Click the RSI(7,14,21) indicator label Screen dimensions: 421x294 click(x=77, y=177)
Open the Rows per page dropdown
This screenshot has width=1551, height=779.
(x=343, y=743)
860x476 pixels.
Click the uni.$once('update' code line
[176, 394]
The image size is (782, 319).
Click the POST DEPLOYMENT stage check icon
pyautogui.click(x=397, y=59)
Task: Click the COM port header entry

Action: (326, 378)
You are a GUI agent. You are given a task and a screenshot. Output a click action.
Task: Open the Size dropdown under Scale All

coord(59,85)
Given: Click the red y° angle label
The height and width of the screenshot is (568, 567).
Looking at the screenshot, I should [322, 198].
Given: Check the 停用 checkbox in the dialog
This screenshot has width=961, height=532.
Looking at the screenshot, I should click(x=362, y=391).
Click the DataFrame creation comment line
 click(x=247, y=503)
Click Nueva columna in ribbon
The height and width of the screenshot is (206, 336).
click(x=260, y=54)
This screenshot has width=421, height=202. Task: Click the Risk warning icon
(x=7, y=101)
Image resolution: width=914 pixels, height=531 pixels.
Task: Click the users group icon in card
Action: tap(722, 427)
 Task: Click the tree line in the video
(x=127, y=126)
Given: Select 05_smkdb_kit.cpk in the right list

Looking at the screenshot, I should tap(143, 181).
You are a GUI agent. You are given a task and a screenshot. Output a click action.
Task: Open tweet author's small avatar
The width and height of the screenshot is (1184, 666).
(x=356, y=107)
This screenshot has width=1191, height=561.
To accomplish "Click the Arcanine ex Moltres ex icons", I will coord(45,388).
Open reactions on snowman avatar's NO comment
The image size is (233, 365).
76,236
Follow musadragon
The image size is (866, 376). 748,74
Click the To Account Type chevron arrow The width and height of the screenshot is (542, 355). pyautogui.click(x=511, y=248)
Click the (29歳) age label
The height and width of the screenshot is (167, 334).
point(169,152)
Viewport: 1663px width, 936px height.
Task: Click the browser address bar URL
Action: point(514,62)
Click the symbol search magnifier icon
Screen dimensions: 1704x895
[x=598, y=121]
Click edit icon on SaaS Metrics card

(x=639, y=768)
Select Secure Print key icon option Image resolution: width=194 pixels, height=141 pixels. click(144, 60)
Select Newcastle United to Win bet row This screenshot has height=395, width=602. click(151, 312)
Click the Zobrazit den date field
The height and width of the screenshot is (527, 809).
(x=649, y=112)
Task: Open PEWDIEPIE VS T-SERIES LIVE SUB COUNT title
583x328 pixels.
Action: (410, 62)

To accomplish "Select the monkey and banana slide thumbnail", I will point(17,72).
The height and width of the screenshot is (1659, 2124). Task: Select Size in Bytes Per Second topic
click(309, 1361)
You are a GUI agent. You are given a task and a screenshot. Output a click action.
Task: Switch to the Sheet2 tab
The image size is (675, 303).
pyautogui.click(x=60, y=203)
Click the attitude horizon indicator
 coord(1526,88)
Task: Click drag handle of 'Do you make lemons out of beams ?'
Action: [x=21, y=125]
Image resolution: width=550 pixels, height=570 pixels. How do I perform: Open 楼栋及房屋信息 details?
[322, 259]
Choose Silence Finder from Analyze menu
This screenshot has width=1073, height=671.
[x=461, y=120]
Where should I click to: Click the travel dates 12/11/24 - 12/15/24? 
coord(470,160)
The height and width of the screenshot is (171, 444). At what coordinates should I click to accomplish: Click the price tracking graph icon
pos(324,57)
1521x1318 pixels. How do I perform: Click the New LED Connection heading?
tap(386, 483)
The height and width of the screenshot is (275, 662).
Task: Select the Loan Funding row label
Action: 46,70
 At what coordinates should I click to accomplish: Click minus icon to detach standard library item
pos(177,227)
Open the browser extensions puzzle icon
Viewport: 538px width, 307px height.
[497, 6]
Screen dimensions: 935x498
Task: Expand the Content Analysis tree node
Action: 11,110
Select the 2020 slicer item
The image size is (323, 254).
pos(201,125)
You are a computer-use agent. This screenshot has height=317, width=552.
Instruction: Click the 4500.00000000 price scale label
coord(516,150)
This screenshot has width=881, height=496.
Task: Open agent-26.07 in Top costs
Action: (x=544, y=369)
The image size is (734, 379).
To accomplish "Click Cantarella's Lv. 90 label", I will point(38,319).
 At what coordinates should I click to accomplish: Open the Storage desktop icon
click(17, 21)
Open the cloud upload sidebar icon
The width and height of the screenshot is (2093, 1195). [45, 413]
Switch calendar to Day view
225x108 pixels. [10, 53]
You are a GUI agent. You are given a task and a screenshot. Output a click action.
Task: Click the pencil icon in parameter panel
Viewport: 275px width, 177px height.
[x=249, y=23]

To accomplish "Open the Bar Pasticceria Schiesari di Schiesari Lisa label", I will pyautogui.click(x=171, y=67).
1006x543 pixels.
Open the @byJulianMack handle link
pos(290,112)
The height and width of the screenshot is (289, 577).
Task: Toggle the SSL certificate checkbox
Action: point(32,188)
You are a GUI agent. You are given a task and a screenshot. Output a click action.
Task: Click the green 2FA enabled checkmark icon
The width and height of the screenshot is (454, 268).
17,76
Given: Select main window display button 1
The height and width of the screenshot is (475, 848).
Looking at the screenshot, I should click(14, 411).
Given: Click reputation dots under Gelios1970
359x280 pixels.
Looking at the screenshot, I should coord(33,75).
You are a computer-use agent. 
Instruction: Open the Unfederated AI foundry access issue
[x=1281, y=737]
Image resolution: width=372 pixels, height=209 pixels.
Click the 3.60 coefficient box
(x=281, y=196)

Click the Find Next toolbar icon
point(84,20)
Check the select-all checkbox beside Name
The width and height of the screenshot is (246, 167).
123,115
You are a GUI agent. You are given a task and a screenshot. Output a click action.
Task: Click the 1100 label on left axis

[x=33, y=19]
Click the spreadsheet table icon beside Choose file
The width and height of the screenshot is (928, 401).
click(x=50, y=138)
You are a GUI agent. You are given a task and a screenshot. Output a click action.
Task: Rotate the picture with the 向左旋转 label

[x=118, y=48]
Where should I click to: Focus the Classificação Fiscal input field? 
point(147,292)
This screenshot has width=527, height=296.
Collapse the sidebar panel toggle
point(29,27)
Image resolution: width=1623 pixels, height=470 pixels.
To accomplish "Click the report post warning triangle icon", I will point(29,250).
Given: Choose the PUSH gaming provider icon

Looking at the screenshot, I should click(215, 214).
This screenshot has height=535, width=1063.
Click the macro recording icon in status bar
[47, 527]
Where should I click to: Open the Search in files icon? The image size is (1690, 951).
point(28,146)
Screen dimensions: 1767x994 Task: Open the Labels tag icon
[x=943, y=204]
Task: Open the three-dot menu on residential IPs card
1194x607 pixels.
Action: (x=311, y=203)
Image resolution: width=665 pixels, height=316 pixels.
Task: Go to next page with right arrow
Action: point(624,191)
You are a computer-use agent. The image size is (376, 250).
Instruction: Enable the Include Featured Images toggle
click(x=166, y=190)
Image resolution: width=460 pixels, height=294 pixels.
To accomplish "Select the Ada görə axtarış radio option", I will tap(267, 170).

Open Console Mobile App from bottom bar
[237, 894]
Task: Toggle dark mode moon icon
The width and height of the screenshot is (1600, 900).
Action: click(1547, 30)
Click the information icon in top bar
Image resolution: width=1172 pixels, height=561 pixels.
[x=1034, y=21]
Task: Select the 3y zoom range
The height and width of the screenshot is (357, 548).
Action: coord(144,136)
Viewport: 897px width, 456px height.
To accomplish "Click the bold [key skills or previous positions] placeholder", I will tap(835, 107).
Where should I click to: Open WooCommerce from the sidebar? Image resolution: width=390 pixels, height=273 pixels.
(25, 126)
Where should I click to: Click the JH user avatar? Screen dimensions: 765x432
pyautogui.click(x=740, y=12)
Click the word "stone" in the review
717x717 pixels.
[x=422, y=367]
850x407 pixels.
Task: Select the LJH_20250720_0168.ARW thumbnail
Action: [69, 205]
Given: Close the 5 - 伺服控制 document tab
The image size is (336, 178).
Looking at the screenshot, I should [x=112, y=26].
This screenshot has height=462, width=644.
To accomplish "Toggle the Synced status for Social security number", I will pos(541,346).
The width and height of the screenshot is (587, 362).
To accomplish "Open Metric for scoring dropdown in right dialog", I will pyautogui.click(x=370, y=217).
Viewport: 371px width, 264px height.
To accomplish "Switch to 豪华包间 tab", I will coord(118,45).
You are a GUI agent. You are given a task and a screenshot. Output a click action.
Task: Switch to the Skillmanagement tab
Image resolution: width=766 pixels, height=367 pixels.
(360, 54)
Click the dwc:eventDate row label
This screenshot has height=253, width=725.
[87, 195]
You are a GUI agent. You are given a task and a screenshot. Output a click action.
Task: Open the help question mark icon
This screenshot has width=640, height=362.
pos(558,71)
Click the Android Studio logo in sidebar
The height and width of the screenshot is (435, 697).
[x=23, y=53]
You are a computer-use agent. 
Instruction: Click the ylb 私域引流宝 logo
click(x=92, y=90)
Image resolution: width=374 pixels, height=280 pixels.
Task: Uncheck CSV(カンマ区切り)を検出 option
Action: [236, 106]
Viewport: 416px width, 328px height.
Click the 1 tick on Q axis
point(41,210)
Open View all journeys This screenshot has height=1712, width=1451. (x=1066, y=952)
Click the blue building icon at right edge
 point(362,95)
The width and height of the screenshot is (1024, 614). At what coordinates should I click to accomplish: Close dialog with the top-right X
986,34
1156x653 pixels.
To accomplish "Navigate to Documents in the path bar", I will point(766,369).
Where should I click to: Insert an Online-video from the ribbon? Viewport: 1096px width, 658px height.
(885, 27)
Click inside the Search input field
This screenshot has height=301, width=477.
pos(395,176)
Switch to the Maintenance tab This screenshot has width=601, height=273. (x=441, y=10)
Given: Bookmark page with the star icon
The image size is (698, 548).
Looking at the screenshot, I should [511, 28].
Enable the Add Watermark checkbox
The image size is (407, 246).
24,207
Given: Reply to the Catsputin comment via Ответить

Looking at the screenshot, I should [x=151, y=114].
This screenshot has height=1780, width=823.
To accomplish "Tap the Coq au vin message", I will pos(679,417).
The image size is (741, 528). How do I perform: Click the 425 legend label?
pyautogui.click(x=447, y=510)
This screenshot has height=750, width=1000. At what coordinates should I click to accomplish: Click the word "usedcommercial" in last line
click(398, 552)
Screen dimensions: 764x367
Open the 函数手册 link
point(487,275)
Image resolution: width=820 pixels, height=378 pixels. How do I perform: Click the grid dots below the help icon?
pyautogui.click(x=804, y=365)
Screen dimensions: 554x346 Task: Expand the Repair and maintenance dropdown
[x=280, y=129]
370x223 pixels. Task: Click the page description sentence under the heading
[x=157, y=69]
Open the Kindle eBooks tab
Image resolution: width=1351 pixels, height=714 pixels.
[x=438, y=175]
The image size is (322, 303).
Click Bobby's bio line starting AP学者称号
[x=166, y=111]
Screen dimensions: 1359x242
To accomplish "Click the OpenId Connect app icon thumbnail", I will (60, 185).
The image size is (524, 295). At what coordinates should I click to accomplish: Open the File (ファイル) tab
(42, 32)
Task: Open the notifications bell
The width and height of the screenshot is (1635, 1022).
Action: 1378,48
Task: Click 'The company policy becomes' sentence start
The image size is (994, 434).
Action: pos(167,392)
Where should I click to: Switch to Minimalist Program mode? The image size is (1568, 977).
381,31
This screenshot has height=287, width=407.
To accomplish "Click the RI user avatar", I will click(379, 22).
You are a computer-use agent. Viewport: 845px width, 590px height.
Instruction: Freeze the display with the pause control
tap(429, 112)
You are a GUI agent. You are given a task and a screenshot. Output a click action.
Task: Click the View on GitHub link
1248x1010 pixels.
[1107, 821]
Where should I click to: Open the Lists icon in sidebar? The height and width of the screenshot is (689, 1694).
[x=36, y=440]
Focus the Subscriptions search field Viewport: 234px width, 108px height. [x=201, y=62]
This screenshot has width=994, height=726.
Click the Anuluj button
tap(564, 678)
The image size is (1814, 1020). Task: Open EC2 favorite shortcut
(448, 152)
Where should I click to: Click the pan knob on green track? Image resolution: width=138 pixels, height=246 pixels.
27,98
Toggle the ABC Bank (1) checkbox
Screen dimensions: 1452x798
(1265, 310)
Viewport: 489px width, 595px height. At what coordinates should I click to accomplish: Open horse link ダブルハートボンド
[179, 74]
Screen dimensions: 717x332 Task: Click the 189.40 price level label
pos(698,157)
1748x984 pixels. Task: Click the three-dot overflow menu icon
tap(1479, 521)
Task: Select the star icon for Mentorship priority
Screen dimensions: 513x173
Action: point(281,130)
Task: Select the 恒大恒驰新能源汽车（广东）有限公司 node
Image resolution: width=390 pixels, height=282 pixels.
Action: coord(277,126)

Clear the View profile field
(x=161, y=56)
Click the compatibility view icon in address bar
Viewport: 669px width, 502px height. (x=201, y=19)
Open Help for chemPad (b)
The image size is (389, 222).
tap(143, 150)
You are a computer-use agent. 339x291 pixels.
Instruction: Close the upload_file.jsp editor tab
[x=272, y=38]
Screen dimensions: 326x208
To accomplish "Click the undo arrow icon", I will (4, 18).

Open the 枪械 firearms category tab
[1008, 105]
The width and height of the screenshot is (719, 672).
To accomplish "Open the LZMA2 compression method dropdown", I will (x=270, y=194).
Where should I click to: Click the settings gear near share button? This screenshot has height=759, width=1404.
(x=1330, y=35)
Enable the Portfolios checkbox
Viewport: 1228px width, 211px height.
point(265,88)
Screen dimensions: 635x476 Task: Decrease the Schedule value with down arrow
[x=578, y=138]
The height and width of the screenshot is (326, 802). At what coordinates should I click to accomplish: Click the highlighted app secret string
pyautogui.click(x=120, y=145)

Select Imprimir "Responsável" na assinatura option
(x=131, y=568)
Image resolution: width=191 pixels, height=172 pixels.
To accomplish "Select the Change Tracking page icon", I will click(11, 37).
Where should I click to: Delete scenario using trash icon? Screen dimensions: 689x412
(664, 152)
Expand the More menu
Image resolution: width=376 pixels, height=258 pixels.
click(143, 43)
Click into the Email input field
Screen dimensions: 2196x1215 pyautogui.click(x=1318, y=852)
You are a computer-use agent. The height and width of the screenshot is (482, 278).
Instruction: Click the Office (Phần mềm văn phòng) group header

*What is needed*. Swap "icon" for "button" in the items starting with the line with "Given: Choose the PUSH gaming provider icon" and going on through the line with "[x=943, y=204]". Give only those lines, with nothing else changed.

*Solution*.
Given: Choose the PUSH gaming provider button

Looking at the screenshot, I should click(215, 214).
This screenshot has height=535, width=1063.
Click the macro recording button in status bar
[47, 527]
Where should I click to: Open the Search in files button? The image size is (1690, 951).
point(28,146)
Screen dimensions: 1767x994 Task: Open the Labels tag button
[x=943, y=204]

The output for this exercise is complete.